- **EXERCISE DETAILS**:
Give exactly the lines from the one that contains "Select the word 'Except' in list" through the end of the entries below, both included; the pictures stay out.

- **DATA**:
::::::::::
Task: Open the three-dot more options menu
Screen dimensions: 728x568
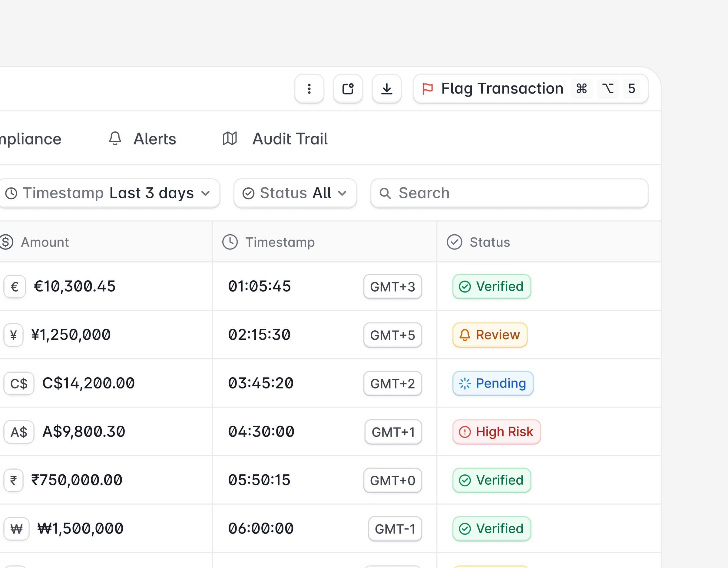Action: (x=309, y=89)
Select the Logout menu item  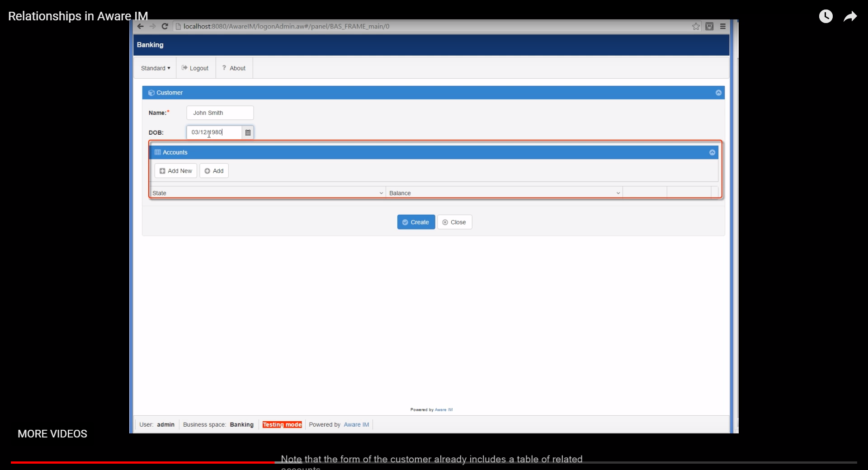195,68
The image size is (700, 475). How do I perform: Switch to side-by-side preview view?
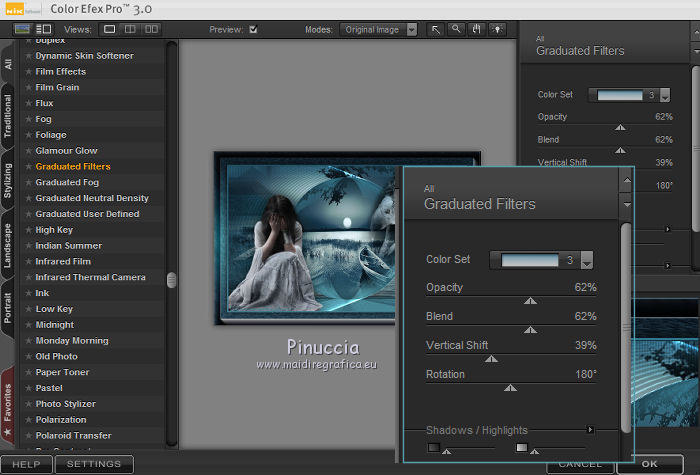tap(152, 30)
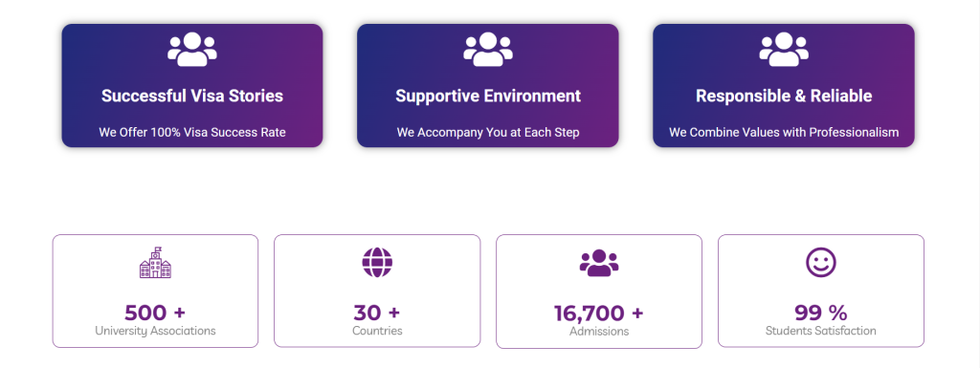Click the Countries label

[x=377, y=331]
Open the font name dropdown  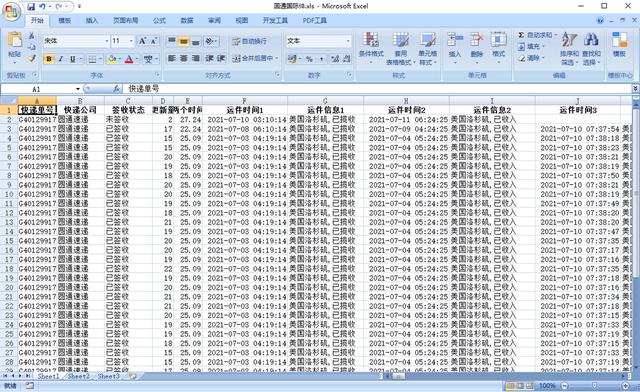click(107, 41)
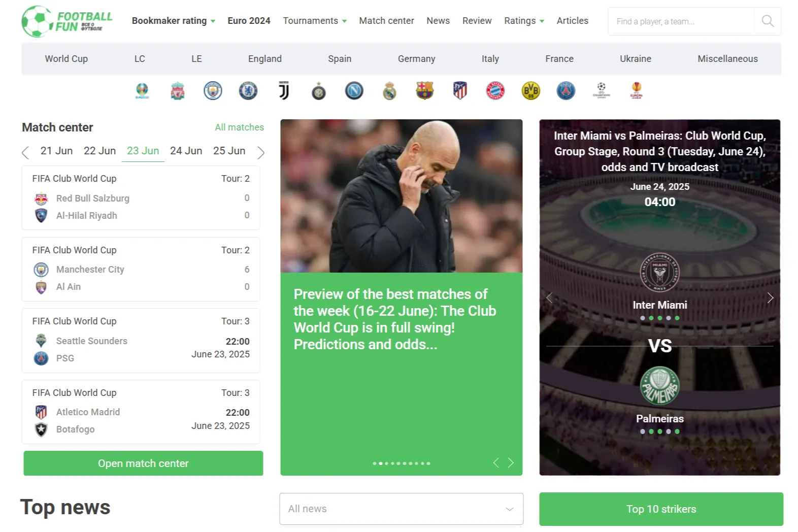This screenshot has width=798, height=532.
Task: Open the FC Barcelona crest icon
Action: click(425, 91)
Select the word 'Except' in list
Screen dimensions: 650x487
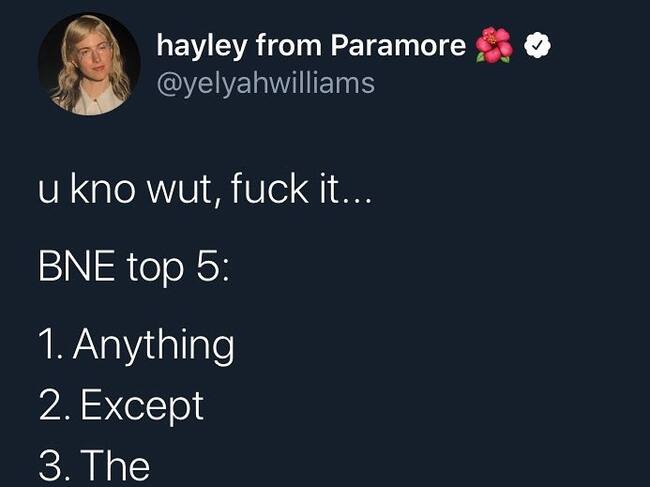pos(142,405)
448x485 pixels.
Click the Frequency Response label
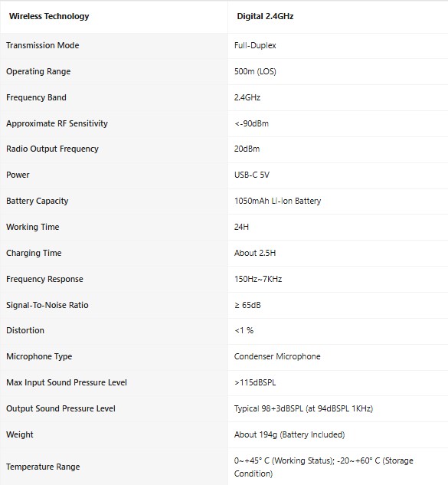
::::::::::
- **RESULT FOR THIS TASK**:
Select the word 'Except' in list
Screen dimensions: 650x487
pos(142,405)
448x485 pixels.
Click the Frequency Response label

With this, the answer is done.